_CONSIGNES_
Répondez à ces questions sur le récit du vol présenté ci-dessous :
(a) Quelle somme le sac d'écus contenait-il ?
(b) Combien Louis Benet donne-t-il d'étrennes à Brémond ?
(c) Que tient Brémond à la main lorsqu'il paraît enfin ?

::: TEXTE PRÉSENTÉ :::

Un vol à l’auberge du Cours (Aix-en-Provence, 17 janvier 1803)

Ce jourd’huy vingt huit nivôse an onze de la République française, pardevant nous, commissaires de police et dans notre bureau, s’est présenté le citoyen Louis Benet, propriétaire domicilié à Marseille, lequel nous a déclaré que hier, vingt-sept sur les six heures du soir, arrivant de Marseille dans une voiture conduite par le nommé Brémond, garçon voiturier résidant à Marseille, arrivés dans la basse-cour de l’auberge dite du Cours1 où ledit Brémond conduisit la voiture, luy déclarant ainsi que les autres personnes qui étoient dans la voiture après en être descendu s’occupa du bord à faire retirer de devant ladite voiture une petite caisse destinée pour le citoyen Dubreuil2, homme de loi. Le nommé Brémond, voiturier, fut chargé par luy de sortir de la voiture où il entra seul, observant que cette caisse se trouvoit placée sous le caisson à côté d’un sac contenant 426 francs en écus de 6 francs, sac que ledit Brémond ne peut avoir évité de voir et même de toucher en prenant la susdite caisse.
Le Cours, dix ans environ avant les faits.
Le Cours, dix ans environ avant les faits.
Le déclarant, occupé dans le moment de l’envoi de cette caisse à son adresse, oubliant son sac d’écus, la prend des mains dudit Brémond et entre dans un des salons de l’auberge pour y déposer l’adresse dessus et la confier à un portefaix qu’il charge du transport chez le citoyen Dubreuil. Cette première opération terminée, le déclarant retourne dans la basse-cour pour reprendre le sac qu’il avoit encore laissé dans la voiture. Le voiturier ne s’y trouvant point et un portefaix se présentant à luy chargé de son sac de nuit, oubliant encore une fois le sac d’écus qu’il avoit laissé dans la voiture et se disposant à s’acheminer dans son logement, ledit Brémond paroit alors et, semblant accourir à l’appel que le déclarant luy avoit déjà plusieurs fois fait, reçoit de luy la somme de 75 centimes d’étrennes et le déclarant sort de l’auberge suivi du portefaix chargé de son sac de nuit et accompagnant la citoyenne Thérèse Plauche, avec laquelle il devoit aller loger à cent pas3 de l’auberge.
Le déclarant, se rappelant avoir laissé son sac d’écus dans la voiture, retourne avec précipitation dans l’auberge, se lance dans la voiture que Brémond avoit déjà rangée sous le hangar, veut prendre son sac d’écus et ne le trouve plus. Par un mouvement bien naturel et sans quitter la voiture, il appelle à grands cris ledit Brémond. Celuy-cy répond du fond d’une écurie : « Je suis à vous » et, après avoir resté presque un quart d’heure d’arrivée, il paroit enfin, tenant une lampe en main. Le déclarant luy ayant fait part de son oubli, celuy-cy répond qu’il n’a point vu de sac d’écus et jure d’être seul pourtant.

::: DONNÉES :::

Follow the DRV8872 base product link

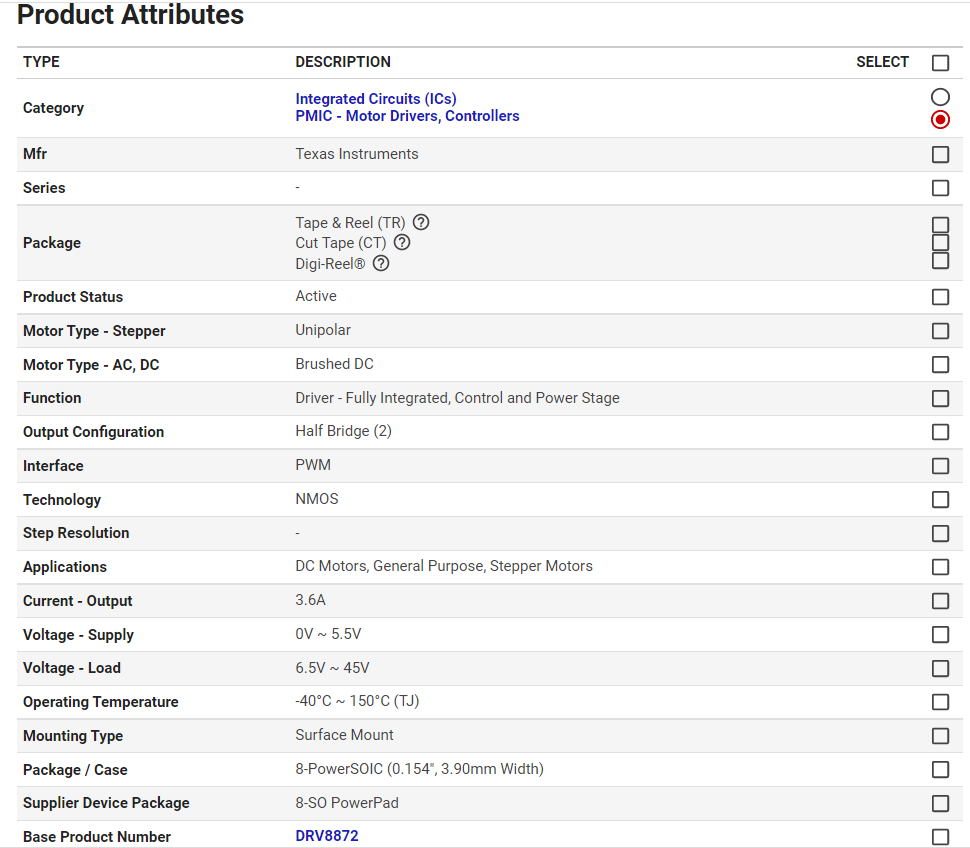(x=326, y=836)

:::

_RÉSULTAT_
(a) 426 francs en écus de 6 francs.
(b) 75 centimes.
(c) Une lampe.